There are a lot of short chapters, all are interesting. For my money, all would be more interesting if they were handled a bit more thoroughly. It's a good introduction with some light bits balancing an overall grim topic. ( )
  satyridae | Apr 5, 2013 |
This is a rather strange book. Posited as an environment tome, with the author endeavouring to find out where they things he uses come from, it ends up coming off as a bit of a 'I am a middle-class person who can afford lots of nice stuff and gee I care, hence the fact I am going to do a lot of environment-destroying flying around the world to prove my point'. Pearce gets angry at the way a lot of things are done, and does a bit of soul-searching, yet the end result seems to be he thinks that it is all a bit too hard, and we need to do our bit, as long as it doesn't curb journalists flitting around the world.

The impression I get is that the author (or his publishers) couldn't really decide on whether this was a book about 'green' issues, or if this was to be part of the popular non-fiction 'life of an object' genre. The end chapter about demographics, while probably the least 'dumbed down' of the chapters still doesn't seem to be thought through particularly well. All up, it smacks of a well meaning, rather knowledgeable journalist with a great idea that was not particularly well executed, with a smattering of pretentiousness thrown in for good measure. I do have another of Pearce's books on loan from the library, lets hope that one is a bit better than this one. ( )
  ForrestFamily | Jan 15, 2010 |
This book goes into great detail about the lifecycles of a handful of consumer products - food, clothing, electronics, metals, etc. While very interesting, I found this book lacking in the bigger picture of what is wrong with over consumption. The author paints a picture where our problems can be solved with the right mix of biofuels and ingenuity and doesn't take on the fact that the problem is that we live in a consumerist society where people buy too much crap that they don't need because companies make a huge profit out of doing so. He doesn't cover anything like pricing products based on their total environmental impact and only briefly touches on emissions caps, which have been shown to be just another profit-making enterprise these days, more about money than actually cleaning up the environment.
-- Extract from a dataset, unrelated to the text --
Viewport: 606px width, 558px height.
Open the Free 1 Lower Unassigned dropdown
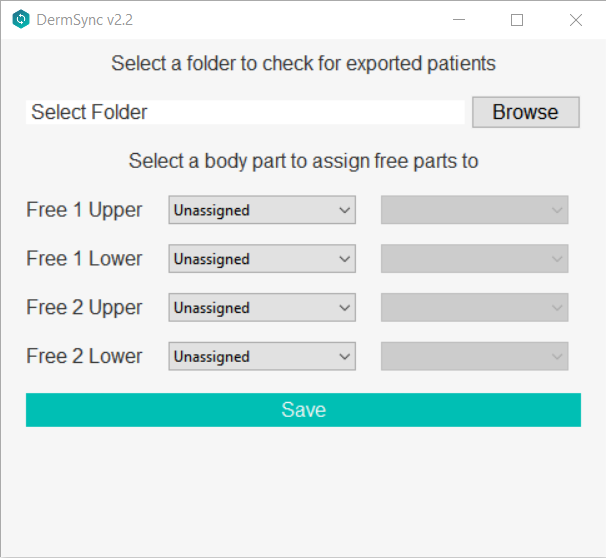(x=262, y=259)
I found particularly hastily written the penultimate chapter about demographics. The author seems to think that our problems can be solved if only more women opt to having fewer children, but doesn't really go into how that can be made possible - by getting rid of patriarchal institutions and giving women access to family planning services. He writes about how China, among other countries, has a lower-than-replacement-rate birth rate, and only briefly mentions their totalitarian one-child policy. Similarly with Latin American countries that use sterilization, he never thinks to mention if these women are sterilized against their will. Also, women who work in the so called global factory are also usually forbidden to have children, but he doesn't mention that either.
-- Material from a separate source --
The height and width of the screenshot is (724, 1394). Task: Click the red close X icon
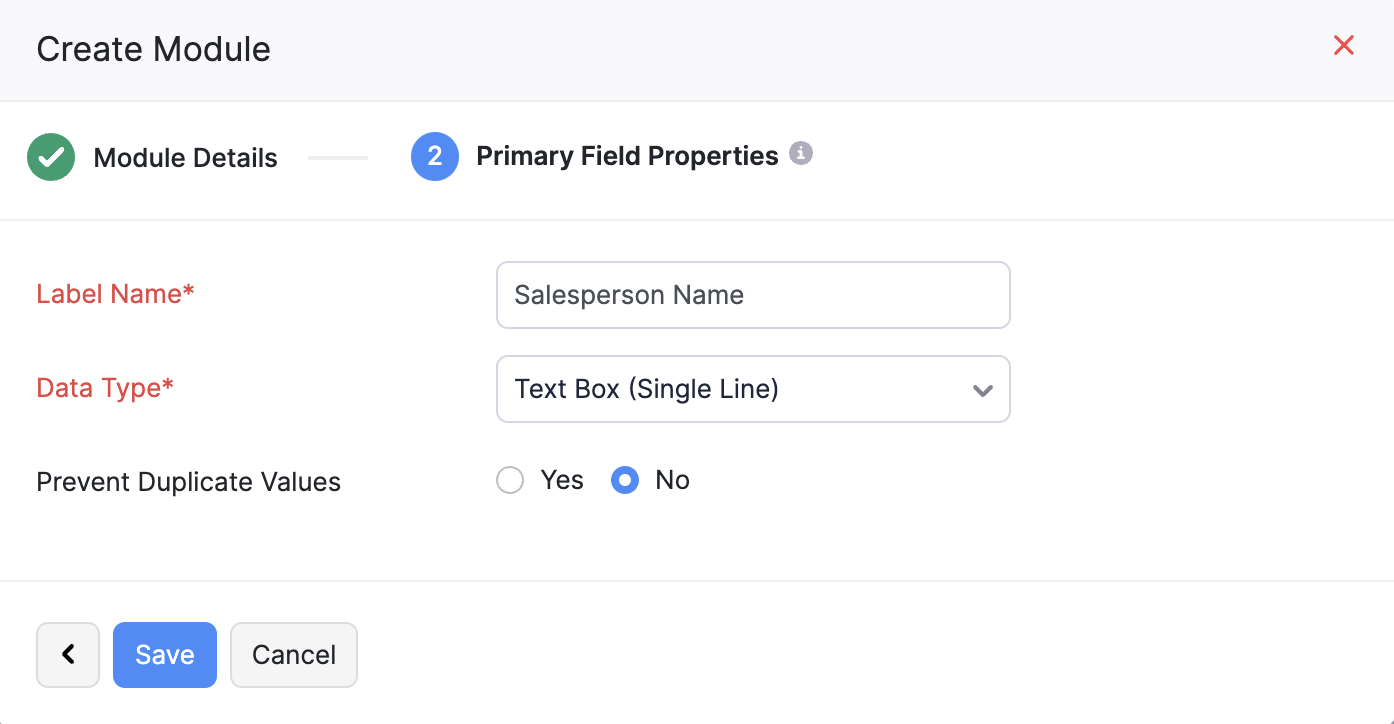(1343, 45)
Along this vein, the author seems to think that women who work in the global factory are truly emancipated women, but doesn't stop to think that the reason that women are hired for unsafe, low paid jobs is that employers can still get away with paying women very low wages. He mentions that women have "nimble fingers," but doesn't go on to mention that the reason men don't have these jobs is because it would be unthinkable to pay them such little money. Sure, maybe factory work is better than the other options for these women, but that doesn't mean it's ethical, fair or safe.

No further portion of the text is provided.